*SET OF TASKS:*
**a.** Do these statements agree with the small press comics review? Answer yes or no for each, quoting the review's deciding words. (i) Morning Tide/Evening Light are autobiographical works. (ii) The Black Project was made with crayons. (iii) In the future setting, Richard is still a teenager.
**b.** Carry the small press comics review forward from its final sentence about Richard.

*SELECTED EXTRACT:*
=== Section Start ===
Gent’s trademark visual poetry is more of a sensation or immersive experience than an exercise in reading or comprehension. She continues to re-imagine the boundaries of the page allowing words, colour and imagery to melt and merge into one another in a truly visceral reading experience.
Morning Tide/Evening Light are two related autobiographical works that explore themes of loss, regret, recovery, release and rebirth. It’s rare to be able to describe anyone in comics as truly unique voice with any semblance of authority or validity. But Peony Gent is most assuredly just that.
Small Pressganged review here
Small Pressganged soundbite: That Gent’s practice crosses media isn’t in itself unique but what does mark her out as one of the most important newer voices in the small press world is the pioneering manner in which she adapts the storytelling tools of the medium to her ends; breaking free of the self-imposed and self-defined confines that limit others and re-imagining the canvas of the comics page… It’s artists like Peony Gent who continue to remind us not simply of the strengths of what comics are but of the many possibilities of what they can be.
For more on Peony Gent’s work visit her site here and follow her on Instagram here and Twitter here. Morning Tide/Evening Light are available on her online store here.
Afterwords
Gareth Brookes revisits the worlds of his two acclaimed graphic novels the embroidered and linocut The Black Project and the crayoned A Thousand Coloured Castles in possible future epilogues that give speculative satirical codas to those two books.
Richard, the former teenage protagonist of The Black Project is now a socially awkward, middle-aged man in a future where “mysecretgirl/guy” automatons have superseded the normal route for romantic liaisons.
=== Section End ===
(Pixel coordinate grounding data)
=== Section Start ===
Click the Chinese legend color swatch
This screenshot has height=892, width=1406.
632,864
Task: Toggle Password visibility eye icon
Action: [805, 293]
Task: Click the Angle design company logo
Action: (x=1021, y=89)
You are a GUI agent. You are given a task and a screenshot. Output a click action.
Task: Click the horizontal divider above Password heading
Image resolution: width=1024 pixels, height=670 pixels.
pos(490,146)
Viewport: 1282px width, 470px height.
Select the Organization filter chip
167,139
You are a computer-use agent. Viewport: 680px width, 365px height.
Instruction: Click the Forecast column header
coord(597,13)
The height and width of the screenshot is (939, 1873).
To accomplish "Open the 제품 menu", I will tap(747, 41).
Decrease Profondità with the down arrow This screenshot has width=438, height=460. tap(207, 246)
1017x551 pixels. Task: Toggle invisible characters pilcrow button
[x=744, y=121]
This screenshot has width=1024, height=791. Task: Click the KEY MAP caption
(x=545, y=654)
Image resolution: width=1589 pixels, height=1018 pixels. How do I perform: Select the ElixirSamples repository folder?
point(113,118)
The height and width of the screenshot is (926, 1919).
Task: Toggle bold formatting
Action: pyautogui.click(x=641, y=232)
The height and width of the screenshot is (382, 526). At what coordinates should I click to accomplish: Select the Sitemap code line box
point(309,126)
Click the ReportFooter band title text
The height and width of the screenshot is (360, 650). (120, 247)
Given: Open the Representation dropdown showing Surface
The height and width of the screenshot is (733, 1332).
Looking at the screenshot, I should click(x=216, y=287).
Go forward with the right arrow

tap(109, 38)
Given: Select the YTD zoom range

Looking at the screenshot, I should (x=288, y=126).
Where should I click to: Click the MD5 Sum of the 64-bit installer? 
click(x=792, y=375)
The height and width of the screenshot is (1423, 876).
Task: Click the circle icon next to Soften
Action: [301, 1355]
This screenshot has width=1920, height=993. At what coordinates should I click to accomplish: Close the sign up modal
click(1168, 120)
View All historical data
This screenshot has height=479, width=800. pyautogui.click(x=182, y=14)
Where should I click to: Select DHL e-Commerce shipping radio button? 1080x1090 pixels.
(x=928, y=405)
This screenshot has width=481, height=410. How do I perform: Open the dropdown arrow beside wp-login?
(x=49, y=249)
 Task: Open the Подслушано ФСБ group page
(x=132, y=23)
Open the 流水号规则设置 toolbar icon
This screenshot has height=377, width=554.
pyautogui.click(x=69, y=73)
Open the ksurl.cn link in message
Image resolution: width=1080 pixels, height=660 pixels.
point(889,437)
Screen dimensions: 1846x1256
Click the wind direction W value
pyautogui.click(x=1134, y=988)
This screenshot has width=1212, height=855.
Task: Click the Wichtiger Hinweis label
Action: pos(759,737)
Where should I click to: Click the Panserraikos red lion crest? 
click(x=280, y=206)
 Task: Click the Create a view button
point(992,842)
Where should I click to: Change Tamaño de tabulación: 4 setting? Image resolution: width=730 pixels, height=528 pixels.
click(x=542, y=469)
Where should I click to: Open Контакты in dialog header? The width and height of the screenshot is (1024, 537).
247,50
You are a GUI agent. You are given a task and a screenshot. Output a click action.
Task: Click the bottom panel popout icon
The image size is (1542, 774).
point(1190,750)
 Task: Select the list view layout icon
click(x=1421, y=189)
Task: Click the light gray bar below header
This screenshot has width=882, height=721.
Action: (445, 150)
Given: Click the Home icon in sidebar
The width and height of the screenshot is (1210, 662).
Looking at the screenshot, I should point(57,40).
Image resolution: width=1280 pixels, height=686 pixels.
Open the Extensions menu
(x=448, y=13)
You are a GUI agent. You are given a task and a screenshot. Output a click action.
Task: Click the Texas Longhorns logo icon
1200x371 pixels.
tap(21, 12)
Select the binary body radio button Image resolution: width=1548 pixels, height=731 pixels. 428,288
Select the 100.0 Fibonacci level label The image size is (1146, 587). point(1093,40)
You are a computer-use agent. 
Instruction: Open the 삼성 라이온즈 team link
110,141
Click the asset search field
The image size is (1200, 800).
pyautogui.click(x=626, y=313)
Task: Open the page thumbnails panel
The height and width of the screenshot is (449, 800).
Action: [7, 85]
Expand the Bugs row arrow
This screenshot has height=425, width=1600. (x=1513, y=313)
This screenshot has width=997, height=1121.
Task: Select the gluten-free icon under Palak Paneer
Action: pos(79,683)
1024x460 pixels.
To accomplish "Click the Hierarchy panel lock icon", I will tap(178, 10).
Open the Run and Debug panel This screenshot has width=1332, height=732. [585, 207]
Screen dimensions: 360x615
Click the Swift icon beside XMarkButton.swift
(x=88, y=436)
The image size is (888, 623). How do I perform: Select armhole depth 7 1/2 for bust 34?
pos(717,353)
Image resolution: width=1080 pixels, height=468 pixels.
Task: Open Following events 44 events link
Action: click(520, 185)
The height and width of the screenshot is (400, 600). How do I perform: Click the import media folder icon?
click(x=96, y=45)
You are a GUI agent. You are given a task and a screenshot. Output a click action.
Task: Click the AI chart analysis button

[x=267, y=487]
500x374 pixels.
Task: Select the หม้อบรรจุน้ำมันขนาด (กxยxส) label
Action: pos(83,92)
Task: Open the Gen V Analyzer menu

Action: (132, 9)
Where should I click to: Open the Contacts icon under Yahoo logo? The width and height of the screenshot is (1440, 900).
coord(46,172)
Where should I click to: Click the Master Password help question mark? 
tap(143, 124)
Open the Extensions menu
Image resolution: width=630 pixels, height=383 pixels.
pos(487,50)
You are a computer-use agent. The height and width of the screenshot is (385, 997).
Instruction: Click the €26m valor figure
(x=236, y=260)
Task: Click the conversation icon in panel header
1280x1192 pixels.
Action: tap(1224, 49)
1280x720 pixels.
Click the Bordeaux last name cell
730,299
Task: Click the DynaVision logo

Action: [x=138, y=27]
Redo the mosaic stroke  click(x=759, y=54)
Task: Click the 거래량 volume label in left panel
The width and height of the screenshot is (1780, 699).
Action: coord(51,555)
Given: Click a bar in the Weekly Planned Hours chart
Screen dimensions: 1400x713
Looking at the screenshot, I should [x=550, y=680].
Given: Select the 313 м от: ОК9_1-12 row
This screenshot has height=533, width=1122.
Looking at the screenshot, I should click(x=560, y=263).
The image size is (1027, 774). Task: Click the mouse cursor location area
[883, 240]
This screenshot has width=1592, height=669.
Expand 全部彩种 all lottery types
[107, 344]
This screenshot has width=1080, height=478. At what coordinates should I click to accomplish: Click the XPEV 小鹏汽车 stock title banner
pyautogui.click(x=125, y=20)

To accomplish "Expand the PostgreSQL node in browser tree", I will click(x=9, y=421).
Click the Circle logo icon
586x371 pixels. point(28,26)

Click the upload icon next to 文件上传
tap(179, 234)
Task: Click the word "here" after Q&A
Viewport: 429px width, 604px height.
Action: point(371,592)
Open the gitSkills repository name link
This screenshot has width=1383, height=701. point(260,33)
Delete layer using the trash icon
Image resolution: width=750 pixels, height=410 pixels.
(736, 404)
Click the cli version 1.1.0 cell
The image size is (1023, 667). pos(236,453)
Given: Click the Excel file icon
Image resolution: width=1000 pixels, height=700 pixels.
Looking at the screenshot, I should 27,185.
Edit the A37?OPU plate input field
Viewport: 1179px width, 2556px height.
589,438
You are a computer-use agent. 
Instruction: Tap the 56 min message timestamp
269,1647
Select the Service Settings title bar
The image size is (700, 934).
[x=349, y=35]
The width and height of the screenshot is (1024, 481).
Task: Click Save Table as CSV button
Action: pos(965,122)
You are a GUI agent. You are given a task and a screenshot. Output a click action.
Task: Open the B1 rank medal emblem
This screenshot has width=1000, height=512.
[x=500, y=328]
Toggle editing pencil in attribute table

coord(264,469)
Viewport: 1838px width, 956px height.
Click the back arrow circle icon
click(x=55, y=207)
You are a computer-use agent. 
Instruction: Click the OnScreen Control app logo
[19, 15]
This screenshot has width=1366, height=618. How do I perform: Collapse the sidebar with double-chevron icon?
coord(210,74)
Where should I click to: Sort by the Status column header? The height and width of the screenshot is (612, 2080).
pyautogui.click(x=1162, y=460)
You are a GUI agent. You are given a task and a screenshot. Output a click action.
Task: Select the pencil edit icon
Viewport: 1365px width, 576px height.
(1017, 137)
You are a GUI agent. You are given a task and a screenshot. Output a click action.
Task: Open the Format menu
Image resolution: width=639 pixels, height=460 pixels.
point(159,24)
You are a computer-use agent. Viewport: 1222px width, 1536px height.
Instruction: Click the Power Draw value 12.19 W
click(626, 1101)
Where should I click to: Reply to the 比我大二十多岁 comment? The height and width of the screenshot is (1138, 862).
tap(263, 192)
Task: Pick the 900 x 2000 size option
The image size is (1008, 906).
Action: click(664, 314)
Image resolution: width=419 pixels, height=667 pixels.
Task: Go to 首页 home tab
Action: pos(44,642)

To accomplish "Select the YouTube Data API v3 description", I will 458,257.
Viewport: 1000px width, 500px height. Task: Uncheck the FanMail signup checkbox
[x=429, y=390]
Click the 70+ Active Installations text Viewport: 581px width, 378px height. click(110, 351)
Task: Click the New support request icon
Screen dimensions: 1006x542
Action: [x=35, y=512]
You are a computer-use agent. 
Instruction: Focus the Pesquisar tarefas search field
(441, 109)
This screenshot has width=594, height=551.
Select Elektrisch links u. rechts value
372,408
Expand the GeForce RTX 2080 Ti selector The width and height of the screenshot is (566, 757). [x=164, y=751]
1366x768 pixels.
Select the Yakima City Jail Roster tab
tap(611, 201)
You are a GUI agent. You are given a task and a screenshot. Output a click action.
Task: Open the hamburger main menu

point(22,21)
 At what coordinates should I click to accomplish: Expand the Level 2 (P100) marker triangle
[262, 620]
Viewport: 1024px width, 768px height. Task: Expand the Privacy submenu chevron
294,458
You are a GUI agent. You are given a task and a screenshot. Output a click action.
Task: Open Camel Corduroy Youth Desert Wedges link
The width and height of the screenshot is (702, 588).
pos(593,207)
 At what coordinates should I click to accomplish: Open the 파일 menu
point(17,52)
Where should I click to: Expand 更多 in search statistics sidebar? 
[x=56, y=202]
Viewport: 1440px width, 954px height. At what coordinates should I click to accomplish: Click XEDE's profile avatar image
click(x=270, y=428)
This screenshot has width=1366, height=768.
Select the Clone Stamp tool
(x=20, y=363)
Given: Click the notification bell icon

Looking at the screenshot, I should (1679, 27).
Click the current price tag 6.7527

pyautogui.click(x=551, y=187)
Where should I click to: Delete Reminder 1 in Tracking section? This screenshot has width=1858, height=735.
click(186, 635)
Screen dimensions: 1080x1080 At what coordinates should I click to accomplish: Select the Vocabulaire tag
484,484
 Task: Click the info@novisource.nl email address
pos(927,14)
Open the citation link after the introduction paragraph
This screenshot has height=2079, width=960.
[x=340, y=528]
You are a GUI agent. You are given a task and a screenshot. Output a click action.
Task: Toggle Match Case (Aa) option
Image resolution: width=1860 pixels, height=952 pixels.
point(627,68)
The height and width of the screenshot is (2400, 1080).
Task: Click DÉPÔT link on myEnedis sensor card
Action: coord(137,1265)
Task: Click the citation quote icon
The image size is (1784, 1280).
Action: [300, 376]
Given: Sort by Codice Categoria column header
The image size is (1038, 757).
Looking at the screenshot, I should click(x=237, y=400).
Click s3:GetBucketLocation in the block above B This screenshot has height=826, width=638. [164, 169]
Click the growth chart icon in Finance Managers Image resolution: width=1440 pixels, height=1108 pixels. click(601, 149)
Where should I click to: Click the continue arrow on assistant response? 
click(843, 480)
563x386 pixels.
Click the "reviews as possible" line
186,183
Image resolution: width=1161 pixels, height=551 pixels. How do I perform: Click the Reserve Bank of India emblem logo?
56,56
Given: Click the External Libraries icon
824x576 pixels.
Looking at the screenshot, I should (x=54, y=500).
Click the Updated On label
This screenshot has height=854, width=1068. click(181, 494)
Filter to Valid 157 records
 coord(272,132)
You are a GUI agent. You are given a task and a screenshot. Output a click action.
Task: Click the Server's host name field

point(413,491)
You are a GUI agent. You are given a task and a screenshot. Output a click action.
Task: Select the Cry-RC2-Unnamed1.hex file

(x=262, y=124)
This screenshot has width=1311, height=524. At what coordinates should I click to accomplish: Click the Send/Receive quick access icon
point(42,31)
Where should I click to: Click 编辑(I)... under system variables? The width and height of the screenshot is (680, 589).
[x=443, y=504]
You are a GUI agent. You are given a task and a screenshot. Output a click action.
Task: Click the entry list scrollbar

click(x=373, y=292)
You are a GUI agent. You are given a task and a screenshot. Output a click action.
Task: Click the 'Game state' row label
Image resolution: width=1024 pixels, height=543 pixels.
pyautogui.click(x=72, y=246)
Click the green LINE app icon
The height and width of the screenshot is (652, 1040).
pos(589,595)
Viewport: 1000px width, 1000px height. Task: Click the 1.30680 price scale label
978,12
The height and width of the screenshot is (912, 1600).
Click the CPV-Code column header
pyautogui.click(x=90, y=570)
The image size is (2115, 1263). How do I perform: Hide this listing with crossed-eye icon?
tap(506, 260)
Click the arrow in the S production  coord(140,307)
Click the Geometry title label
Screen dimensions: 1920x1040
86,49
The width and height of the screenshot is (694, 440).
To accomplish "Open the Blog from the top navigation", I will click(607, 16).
=== Section End ===
*ANSWERS BY ITEM:*
**a.**
(i) Yes: "Morning Tide/Evening Light are two related autobiographical works"
(ii) No: "the embroidered and linocut The Black Project and the crayoned A Thousand Coloured Castles"
(iii) No: "Richard, the former teenage protagonist of The Black Project is now a socially awkward, middle-aged man"

**b.**
Similarly, the follow-up to A Thousand Coloured Castles sees jingoistic supporting character Fred ironically escaping from the reality of the fascist state that has emerged around him by living in the world his VR goggles have created full of flag-waving street parties and jolly Biggles-style fighter pilots.
The social commentary of both tales subverts the narratives of their predecessors in clever dystopian ways and, while the reader familiar with the original books will take far more away from this one-shot, they do work as standalone stories too.
Typically bleak and yet utterly compelling Brookes-ian fare!
Small Pressganged review here
Small Pressganged soundbite: Afterwords proves a playful and layered double coda to the artist’s most celebrated stories.
For more on the work of Gareth Brookes visit his website here and follow him on Instagram here and Twitter here. You can buy Afterwords from his online store here.
XENOS: At the Edge of Life
The last ‘Small Pressganged’ review of 2018 and also one of the very best books to be covered in this column in 2018, Cat Sims’s XENOS: At the Edge of Life was not only our ELCAF ‘Comic of the Festival’ but was also nominated for a Broken Frontier Award this year in the category of ‘Best One-Shot’.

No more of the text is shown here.